Guiding Evolutionary Molecular Design: Adding Reinforcement Learning for Mutation Selection
Gaelle Milon-Harnois, Chaimaa Touhami, Nicolas Gutowski, Benoit Da Mota, Thomas Cauchy
TL;DR
This work tackles the challenge of navigating an enormous chemical space for molecule generation by augmenting EvoMol with reinforcement learning that selects context-aware mutations. By encoding local molecular environments with Extended Connectivity Fingerprints ($ECFP$) and framing mutation selection as a sleeping bandit problem, EvoMol-RL learns which chemically plausible mutations to apply in given contexts. The approach yields substantially higher pre-filtering realism, particularly using $ECFP_2$ contexts, and demonstrates rapid policy learning with a controlled trade-off between exploration and exploitation. The findings suggest that coupling context-rich fingerprints with adversarial sleeping bandits can meaningfully improve the realism and efficiency of de novo molecular design, with potential extensions to other objectives and RL strategies.
Abstract
The efficient exploration of chemical space remains a central challenge, as many generative models still produce unstable or non-synthesizable compounds. To address these limitations, we present EvoMol-RL, a significant extension of the EvoMol evolutionary algorithm that integrates reinforcement learning to guide molecular mutations based on local structural context.
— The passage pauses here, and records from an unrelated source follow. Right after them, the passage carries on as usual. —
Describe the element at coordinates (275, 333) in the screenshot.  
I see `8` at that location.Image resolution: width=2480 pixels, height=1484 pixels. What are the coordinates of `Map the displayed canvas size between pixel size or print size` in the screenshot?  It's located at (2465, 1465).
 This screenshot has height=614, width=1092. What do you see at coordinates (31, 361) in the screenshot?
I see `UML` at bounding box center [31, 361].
By leveraging Extended Connectivity Fingerprints (ECFPs), EvoMol-RL learns context-aware mutation policies that prioritize chemically plausible transformations. This approach significantly improves the generation of valid and realistic molecules, reducing the frequency of structural artifacts and enhancing optimization performance. The results demonstrate that EvoMol-RL consistently outperforms its baseline in molecular pre-filtering realism. These results emphasize the effectiveness of combining reinforcement learning with molecular fingerprints to generate chemically relevant molecular structures.